▸ What this task involves
Print only the lines that begin at the line containing "1218x864 pixels." and end at the last line of the material, both included, without any change.

▸ Records

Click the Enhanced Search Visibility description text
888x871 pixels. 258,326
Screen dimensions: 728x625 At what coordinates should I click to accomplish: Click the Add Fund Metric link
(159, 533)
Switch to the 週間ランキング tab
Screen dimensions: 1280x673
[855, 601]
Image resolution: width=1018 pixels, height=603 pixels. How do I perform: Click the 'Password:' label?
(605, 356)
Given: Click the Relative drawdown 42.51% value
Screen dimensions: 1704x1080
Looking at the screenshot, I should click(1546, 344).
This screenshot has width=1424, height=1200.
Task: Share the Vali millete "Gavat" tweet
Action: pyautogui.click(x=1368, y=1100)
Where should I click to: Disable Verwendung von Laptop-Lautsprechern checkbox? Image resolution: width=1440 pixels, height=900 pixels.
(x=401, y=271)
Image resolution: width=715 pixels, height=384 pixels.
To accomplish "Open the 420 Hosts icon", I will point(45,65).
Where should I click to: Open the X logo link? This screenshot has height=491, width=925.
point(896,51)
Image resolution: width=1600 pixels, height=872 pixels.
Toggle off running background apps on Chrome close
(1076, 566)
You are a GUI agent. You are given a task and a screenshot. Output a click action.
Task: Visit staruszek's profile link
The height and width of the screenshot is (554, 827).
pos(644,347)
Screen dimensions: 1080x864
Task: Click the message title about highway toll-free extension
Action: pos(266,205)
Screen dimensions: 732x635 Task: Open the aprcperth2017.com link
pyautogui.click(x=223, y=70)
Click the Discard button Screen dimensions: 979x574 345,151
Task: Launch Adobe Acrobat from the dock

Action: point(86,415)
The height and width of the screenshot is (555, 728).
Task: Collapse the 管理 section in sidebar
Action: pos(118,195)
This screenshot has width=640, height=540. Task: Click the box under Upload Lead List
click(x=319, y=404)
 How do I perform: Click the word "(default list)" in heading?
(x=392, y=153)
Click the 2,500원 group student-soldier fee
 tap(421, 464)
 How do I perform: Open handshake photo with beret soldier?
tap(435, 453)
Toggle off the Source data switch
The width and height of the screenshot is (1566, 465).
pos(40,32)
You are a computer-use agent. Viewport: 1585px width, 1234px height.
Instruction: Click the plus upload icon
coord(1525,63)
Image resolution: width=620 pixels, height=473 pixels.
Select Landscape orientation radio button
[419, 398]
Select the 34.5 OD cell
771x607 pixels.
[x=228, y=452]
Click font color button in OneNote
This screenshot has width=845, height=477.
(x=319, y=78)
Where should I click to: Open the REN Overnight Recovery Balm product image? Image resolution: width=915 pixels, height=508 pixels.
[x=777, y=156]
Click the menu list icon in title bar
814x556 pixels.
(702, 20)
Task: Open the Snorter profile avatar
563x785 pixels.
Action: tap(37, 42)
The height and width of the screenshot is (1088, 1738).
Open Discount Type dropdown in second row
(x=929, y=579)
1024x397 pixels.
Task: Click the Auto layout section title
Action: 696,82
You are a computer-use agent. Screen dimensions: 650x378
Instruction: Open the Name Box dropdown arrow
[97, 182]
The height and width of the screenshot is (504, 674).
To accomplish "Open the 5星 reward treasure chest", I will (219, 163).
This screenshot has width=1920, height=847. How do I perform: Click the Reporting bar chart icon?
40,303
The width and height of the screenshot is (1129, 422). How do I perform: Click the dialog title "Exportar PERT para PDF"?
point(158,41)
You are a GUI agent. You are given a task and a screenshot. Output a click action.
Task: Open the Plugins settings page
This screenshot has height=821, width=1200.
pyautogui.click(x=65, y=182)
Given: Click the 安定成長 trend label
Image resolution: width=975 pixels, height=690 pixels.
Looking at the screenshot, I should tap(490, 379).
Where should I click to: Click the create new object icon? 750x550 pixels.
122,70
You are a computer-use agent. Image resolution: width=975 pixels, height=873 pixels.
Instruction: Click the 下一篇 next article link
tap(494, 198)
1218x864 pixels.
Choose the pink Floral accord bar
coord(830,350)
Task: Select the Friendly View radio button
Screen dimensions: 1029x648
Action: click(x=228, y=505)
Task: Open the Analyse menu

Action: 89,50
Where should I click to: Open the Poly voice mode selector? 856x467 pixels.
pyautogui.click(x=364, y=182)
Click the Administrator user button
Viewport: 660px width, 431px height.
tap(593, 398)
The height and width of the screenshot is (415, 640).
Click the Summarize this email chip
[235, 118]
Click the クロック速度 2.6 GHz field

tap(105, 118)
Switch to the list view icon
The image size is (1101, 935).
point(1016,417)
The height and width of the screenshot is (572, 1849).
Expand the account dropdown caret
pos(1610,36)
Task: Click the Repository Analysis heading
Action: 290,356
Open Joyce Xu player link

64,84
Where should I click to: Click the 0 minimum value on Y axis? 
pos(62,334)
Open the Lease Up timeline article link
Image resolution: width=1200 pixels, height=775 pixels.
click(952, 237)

▸ Task solution
1218x864 pixels.
Choose the pink Floral accord bar
coord(830,350)
Task: Select the Friendly View radio button
Screen dimensions: 1029x648
Action: click(x=228, y=505)
Task: Open the Analyse menu

Action: 89,50
Where should I click to: Open the Poly voice mode selector? 856x467 pixels.
pyautogui.click(x=364, y=182)
Click the Administrator user button
Viewport: 660px width, 431px height.
tap(593, 398)
The height and width of the screenshot is (415, 640).
Click the Summarize this email chip
[235, 118]
Click the クロック速度 2.6 GHz field

tap(105, 118)
Switch to the list view icon
The image size is (1101, 935).
point(1016,417)
The height and width of the screenshot is (572, 1849).
Expand the account dropdown caret
pos(1610,36)
Task: Click the Repository Analysis heading
Action: 290,356
Open Joyce Xu player link

64,84
Where should I click to: Click the 0 minimum value on Y axis? 
pos(62,334)
Open the Lease Up timeline article link
Image resolution: width=1200 pixels, height=775 pixels.
click(952, 237)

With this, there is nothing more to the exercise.